Salí a las 8:30 am a exponer a toda una población en riesgo (embarazadas, niños, bebes…), iba desmoralizada, no solo por eso sino porque para poner el punto final a todo no sería mi última salida, ya me habían informado en mi lugar de trabajo que debería recoger un formulario que no me pueden entregar hasta que el doctor en cuestión no hubiese emitido la licencia y se supiera el total de días de la misma, para volver a llevar este formulario donde el Doctor para ser llenado y firmado (y si hubiese estado hospitalizada que?).  En medio de aquella ida a la clínica me di cuenta que nuestro país es un enorme desastre en cuanto a prevención y manejo de enfermedades contagiosas.  Que el sistema no legisla para aquellas personas que no tienen un mensajero o alguien que pueda hacerle las cosas y mucho menos legisla pensando en el enfermo!!!!!.

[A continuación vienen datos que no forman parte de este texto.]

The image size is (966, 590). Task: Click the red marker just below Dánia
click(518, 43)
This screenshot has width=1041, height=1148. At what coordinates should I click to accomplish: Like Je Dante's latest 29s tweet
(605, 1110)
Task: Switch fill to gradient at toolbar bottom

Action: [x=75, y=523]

Estuve de 8:45 am a 12 del medio día en aquella clínica a la que veía con horror llenarse de personas según pasaban los minutos.  Cuando sentí que no podía más me acerqué a la secretaria de la doctora (que estaba embarazada por cierto) y que me había informado que a ella le había dado y era inmune y le explique mi nerviosismo, creo que fue el único ser humano que hasta ese momento mostró comprender que yo no debía estar allí.  A ella se le ocurrió hacerme esperar dentro del consultorio de la doctora lejos de todos.  Salí luego de ser atendida por la doctora que amigablemente comprendió la situación y quien si mostró el debido nivel de seriedad ante el virus del que era portadora.

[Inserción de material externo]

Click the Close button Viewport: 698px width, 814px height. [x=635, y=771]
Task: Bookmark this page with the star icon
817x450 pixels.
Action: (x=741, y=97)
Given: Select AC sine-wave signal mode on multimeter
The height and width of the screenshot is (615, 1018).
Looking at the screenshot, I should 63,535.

Mi licencia médica se extiende por 15 días más para un total de 18 días si tomo en consideración los primeros tres días que me dieran en emergencias.  Debo regresar a las calles a resolver lo del formulario que requiere mi lugar de trabajo y al salir de la clínica tuve que ir a la farmacia a recoger mis medicinas con el seguro médico y mi cabeza solo computa la cantidad de personas con las que tuve contacto.  De esta experiencia que aún vivo me llevo un solo mensaje conmigo, a nuestro país debe cuidarlo Dios en persona (nada de ángeles), somos el ejemplo vivo de una población que debió ser exterminada por alguna epidemia generalizada debido al manejo pésimo de este tipo de enfermedades pero que, por alguna intervención divina, seguimos aquí…viviendo tranquilos y totalmente ajenos a las miles de tragedias a punto de explotar que nos pasan por el lado y nos dicen “hola” con una sonrisa, sin saber el oscuro secreto que sus ropas esconden.

Karolyn Castro ©

2 Replies to “Por qué los dominicanos deberíamos ser una raza extinta?”

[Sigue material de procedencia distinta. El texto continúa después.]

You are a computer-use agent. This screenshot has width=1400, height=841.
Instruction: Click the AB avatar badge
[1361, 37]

  1. Mejor dicho IMPOSIBLE, …………………como dices el mal manejo que se les da a ese tipo de enfermedades que aunque de tipo VIRALES no dejan de tener sus riesgos y como tu señalas en una parte muy vulnerable de la poblacion, como la de los envejecientes y las embarazas………..y sumandole a esto la falta de interes o la poca o nula comprension y colaboracion del personal que esta ¨¨SUPUESTO¨¨ a servirnos de manera eficiente!

    Definitivo a nosotros nos cuida Dios!